[Data items]
*** Begin section ***
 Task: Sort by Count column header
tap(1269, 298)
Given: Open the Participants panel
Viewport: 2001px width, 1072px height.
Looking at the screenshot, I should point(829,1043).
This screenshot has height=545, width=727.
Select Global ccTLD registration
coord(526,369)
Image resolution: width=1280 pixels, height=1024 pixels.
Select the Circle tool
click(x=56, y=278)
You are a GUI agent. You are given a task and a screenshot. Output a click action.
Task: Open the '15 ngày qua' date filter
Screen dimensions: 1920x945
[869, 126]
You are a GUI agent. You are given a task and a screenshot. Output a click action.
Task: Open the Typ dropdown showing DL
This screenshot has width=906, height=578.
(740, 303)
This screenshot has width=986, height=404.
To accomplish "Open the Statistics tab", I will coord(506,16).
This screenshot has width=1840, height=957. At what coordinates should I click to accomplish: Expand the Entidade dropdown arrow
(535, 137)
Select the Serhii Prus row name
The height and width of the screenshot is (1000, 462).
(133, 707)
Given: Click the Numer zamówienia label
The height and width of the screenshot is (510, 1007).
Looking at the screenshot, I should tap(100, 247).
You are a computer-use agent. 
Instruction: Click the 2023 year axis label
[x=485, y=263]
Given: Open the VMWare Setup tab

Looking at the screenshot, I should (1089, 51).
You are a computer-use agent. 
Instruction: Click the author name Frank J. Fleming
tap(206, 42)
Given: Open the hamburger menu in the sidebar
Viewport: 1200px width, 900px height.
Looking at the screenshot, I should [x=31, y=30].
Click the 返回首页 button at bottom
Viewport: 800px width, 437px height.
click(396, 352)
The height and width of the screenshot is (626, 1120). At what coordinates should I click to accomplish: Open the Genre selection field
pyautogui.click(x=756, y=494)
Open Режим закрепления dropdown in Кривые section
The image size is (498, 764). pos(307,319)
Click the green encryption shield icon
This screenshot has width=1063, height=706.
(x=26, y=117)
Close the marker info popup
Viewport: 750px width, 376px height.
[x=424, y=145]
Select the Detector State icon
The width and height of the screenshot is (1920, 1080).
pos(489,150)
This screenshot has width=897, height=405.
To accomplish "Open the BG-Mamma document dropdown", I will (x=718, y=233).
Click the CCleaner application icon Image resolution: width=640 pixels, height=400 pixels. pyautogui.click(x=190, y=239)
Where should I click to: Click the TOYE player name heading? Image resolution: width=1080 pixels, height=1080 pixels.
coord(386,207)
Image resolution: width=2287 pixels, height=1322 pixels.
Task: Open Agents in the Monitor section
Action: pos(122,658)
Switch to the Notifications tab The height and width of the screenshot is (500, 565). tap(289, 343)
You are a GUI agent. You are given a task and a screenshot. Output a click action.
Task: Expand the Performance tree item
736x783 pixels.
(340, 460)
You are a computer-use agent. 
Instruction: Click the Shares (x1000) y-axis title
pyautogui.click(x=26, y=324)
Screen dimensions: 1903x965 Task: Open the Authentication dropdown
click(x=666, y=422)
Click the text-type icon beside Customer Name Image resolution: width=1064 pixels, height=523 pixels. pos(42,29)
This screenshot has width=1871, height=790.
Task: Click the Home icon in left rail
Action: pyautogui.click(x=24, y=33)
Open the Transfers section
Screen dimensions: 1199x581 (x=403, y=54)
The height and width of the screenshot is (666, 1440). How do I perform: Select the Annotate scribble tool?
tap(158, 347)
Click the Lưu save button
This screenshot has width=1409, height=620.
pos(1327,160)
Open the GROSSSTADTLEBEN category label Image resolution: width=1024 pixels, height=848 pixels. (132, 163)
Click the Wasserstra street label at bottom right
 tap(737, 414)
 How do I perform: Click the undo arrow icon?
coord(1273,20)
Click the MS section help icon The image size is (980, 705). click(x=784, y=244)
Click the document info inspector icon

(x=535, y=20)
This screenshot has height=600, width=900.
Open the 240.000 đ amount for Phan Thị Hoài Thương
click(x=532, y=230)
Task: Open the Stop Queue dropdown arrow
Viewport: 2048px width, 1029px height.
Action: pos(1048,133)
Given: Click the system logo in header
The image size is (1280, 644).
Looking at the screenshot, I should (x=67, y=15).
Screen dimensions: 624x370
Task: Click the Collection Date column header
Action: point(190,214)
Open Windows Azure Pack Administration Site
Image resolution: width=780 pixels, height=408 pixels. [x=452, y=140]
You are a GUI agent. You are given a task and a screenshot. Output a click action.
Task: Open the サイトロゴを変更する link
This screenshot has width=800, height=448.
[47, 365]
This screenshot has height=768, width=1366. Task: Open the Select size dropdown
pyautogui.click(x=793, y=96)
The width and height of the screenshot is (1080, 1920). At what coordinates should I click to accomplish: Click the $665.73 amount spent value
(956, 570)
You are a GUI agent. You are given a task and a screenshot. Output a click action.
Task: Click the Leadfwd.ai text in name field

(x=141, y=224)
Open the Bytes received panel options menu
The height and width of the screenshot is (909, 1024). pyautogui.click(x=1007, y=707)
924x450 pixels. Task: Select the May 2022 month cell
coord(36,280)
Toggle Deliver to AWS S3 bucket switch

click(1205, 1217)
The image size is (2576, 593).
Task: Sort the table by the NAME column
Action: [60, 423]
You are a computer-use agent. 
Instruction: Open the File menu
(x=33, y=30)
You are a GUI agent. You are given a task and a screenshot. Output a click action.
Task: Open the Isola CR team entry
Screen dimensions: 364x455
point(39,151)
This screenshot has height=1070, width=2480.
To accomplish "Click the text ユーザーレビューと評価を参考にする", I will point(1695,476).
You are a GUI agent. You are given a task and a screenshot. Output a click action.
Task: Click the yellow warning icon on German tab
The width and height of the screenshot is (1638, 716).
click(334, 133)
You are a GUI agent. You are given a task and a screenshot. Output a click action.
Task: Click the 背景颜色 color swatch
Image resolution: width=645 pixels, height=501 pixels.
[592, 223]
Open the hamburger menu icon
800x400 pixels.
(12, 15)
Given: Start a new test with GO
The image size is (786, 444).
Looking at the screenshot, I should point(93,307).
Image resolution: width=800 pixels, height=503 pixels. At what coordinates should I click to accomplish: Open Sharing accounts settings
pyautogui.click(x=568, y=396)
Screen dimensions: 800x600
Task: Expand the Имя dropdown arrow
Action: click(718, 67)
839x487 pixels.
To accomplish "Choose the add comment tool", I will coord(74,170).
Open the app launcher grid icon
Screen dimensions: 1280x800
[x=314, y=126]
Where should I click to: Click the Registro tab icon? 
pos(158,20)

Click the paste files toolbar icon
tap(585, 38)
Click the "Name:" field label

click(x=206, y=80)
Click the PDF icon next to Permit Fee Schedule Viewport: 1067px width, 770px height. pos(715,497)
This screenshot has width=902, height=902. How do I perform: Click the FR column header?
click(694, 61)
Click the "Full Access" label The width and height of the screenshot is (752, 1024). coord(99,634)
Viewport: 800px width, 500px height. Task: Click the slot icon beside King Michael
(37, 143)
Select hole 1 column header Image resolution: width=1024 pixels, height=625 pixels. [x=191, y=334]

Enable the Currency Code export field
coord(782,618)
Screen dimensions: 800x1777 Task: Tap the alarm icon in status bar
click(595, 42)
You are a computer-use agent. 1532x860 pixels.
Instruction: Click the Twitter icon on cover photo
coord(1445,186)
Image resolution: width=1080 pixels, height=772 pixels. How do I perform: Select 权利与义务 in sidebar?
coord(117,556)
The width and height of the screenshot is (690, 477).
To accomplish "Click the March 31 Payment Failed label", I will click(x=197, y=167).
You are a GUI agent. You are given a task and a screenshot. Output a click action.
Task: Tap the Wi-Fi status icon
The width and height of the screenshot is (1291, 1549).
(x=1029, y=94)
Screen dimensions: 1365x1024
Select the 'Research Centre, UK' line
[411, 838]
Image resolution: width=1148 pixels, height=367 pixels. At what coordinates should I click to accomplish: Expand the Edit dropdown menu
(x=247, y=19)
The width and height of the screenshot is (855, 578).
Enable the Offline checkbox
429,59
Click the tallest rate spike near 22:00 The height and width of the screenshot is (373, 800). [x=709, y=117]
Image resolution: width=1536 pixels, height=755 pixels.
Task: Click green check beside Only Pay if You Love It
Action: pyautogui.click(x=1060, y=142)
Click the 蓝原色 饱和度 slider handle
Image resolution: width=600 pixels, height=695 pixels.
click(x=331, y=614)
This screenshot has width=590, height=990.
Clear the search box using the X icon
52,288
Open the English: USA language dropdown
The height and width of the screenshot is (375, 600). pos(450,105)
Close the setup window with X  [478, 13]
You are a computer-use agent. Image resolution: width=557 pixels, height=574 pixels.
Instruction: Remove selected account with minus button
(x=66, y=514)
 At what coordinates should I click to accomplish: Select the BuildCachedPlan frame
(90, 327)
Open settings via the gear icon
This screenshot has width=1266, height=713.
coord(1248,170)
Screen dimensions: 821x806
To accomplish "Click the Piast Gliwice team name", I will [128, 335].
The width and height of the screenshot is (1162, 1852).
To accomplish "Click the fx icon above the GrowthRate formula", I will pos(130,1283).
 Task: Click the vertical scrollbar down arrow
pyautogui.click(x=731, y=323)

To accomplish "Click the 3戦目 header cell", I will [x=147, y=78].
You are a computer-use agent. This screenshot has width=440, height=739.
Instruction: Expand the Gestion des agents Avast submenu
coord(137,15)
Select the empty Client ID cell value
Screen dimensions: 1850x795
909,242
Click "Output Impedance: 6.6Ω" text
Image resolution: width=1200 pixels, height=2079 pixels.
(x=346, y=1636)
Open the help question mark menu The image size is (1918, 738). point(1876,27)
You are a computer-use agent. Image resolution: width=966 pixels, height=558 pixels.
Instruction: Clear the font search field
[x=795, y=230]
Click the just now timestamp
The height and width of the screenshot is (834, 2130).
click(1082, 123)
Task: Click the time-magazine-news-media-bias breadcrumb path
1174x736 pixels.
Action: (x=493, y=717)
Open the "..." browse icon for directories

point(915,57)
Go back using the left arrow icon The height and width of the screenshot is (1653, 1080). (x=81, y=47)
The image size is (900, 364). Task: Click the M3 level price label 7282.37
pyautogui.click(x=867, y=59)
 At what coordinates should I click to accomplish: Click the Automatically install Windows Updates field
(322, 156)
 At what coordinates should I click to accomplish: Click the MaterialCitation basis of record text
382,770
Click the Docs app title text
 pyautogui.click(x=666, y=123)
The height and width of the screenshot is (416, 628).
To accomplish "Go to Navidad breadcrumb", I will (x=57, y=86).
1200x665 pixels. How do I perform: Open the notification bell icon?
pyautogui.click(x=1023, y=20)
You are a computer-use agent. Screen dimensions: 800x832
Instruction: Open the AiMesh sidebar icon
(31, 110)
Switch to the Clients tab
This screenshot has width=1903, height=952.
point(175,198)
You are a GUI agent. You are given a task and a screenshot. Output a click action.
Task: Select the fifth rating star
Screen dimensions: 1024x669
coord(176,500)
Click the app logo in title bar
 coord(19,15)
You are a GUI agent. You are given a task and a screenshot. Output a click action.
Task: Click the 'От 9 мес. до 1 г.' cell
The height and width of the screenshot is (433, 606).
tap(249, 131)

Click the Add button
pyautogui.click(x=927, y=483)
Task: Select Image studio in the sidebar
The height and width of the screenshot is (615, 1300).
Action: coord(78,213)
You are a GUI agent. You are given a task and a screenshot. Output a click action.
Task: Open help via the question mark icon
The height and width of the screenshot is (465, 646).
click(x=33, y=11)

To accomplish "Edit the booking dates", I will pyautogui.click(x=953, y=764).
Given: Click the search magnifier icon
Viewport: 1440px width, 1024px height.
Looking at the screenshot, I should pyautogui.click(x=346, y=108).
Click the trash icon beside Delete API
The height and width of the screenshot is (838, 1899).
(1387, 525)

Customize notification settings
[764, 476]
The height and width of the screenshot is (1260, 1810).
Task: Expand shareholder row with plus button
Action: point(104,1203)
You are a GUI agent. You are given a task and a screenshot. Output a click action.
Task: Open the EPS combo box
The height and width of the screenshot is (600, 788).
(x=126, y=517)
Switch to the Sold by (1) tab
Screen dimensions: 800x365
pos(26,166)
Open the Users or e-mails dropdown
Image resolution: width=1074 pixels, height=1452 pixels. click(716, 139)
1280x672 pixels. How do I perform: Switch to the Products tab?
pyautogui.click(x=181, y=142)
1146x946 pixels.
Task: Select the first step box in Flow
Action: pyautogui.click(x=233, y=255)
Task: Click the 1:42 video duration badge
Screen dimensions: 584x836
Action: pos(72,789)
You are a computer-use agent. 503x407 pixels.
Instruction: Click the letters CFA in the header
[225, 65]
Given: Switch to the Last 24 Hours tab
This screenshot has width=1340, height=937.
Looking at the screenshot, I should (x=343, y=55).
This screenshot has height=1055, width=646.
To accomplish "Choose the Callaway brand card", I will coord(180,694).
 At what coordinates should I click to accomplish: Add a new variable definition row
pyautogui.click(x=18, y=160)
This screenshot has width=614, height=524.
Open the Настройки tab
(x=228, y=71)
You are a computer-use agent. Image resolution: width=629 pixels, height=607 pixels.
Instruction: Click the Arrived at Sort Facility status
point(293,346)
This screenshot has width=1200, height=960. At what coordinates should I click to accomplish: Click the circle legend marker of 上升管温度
*** End section ***
The line containing "Instruction: Click the letters" and every line after it, through the end of the records, should be repeated exactly and alone.

Instruction: Click the letters CFA in the header
[225, 65]
Given: Switch to the Last 24 Hours tab
This screenshot has width=1340, height=937.
Looking at the screenshot, I should (x=343, y=55).
This screenshot has height=1055, width=646.
To accomplish "Choose the Callaway brand card", I will coord(180,694).
 At what coordinates should I click to accomplish: Add a new variable definition row
pyautogui.click(x=18, y=160)
This screenshot has width=614, height=524.
Open the Настройки tab
(x=228, y=71)
You are a computer-use agent. Image resolution: width=629 pixels, height=607 pixels.
Instruction: Click the Arrived at Sort Facility status
point(293,346)
This screenshot has width=1200, height=960. At what coordinates should I click to accomplish: Click the circle legend marker of 上升管温度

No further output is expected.